Skip to main content
SFDC Developers
Apex

Beating 6MB Apex Heap Limit: Native Document Generation

Vinay Vernekar · · 5 min read

Beating the 6MB Apex Heap Limit: Native Document Generation and E-Signatures

The synchronous Apex heap limit (6MB) and asynchronous limit (12MB) are significant bottlenecks when attempting high-volume, server-side document generation that includes binary assets like images. Conventional wisdom suggests that loading base64-encoded images or decompressing large DOCX templates immediately consumes the heap, necessitating external middleware or paid AppExchange solutions.

This article details an open-source, 100% native Salesforce architecture that successfully generates complex documents, incorporating numerous high-resolution images and iterating over hundreds of child records, all while adhering strictly to Apex governor limits.

The Heap Consumption Problem in Native DOCX Generation

The primary heap consumption vectors when using standard Apex document generation techniques are:

  1. Template Decompression: DOCX files are ZIP archives. Decompressing and manipulating the internal document.xml consumes several megabytes for even moderately sized templates.
  2. Image Loading: Storing an image blob (even moderately sized ones) in memory, often as a base64 string, results in a significant heap cost (e.g., a 1MB image costing ~1.3MB of heap).
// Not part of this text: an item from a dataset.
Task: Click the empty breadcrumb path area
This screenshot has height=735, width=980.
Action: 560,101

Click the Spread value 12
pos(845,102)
By eliminating ZIP manipulation at runtime and ensuring images never enter the Apex heap, these constraints are overcome.
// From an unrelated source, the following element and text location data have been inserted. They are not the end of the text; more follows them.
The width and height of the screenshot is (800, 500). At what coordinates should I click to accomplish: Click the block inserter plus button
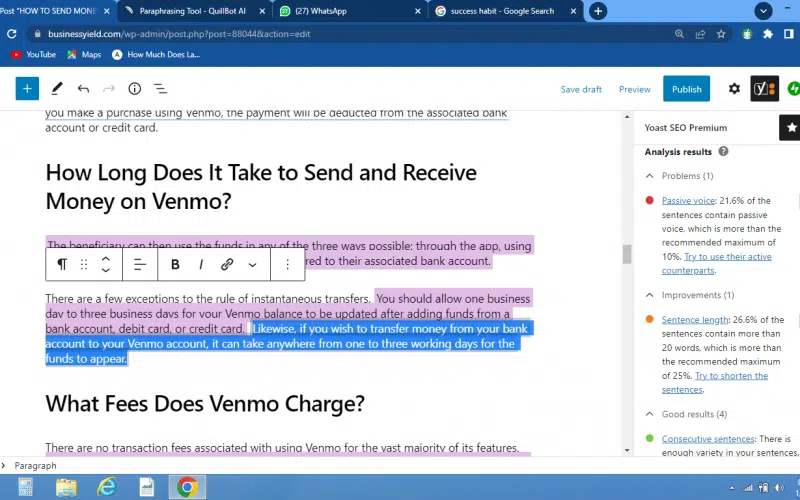27,89
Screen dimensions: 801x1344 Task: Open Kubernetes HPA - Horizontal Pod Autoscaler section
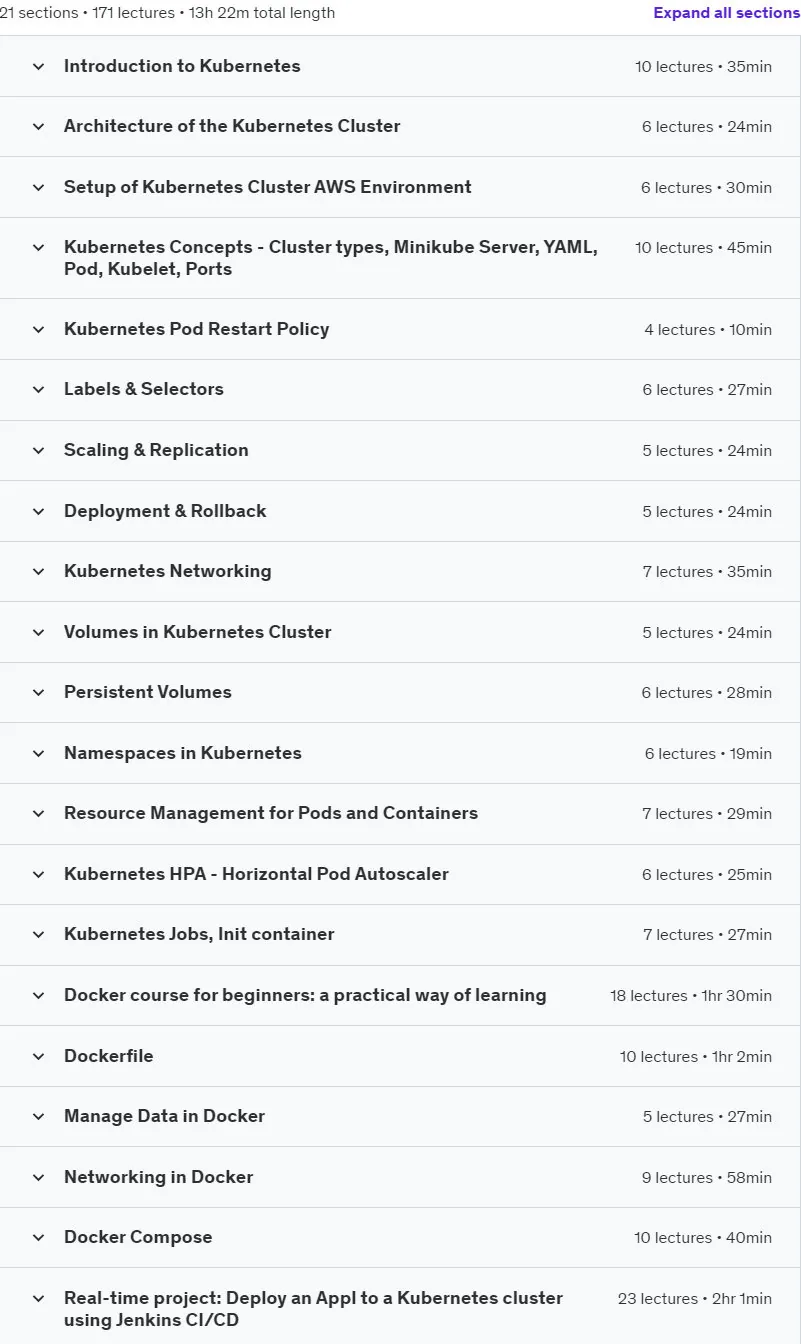[x=256, y=874]
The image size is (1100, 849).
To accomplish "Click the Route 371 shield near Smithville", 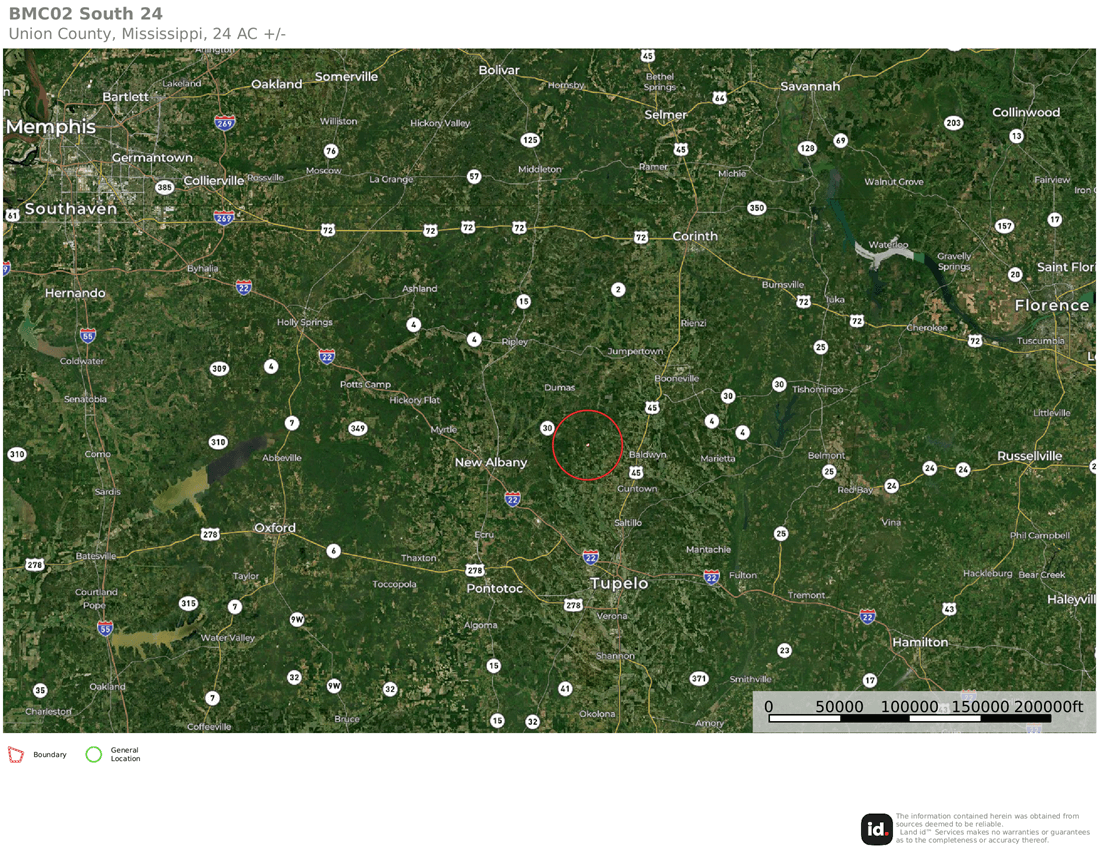I will coord(699,679).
Architectural Strategy for Heap Reduction

The successful implementation relies on two critical shifts in the processing pipeline: pre-processing templates and leveraging native URL resolution for asset embedding.

1. Pre-Decomposed Template Storage

Instead of performing ZIP decompression and manipulation synchronously during document generation, we shift this heavy lifting to an administrative setup phase.

  • Template Ingestion: When an admin saves a DOCX template version, the system immediately extracts all constituent parts (e.g., document.xml, relationship files, headers, footers).
  • ContentVersion Storage: Each extracted XML component and embedded image asset is stored as a separate ContentVersion record.
  • Generation Time: At runtime, Apex only loads the raw, string-based XML components. Merging data (string substitution, conditional logic execution) is performed entirely on these strings, drastically reducing the initial template processing overhead—estimated at a 75% heap reduction for this step alone.

2. Zero-Heap Image Embedding via Blob.toPdf()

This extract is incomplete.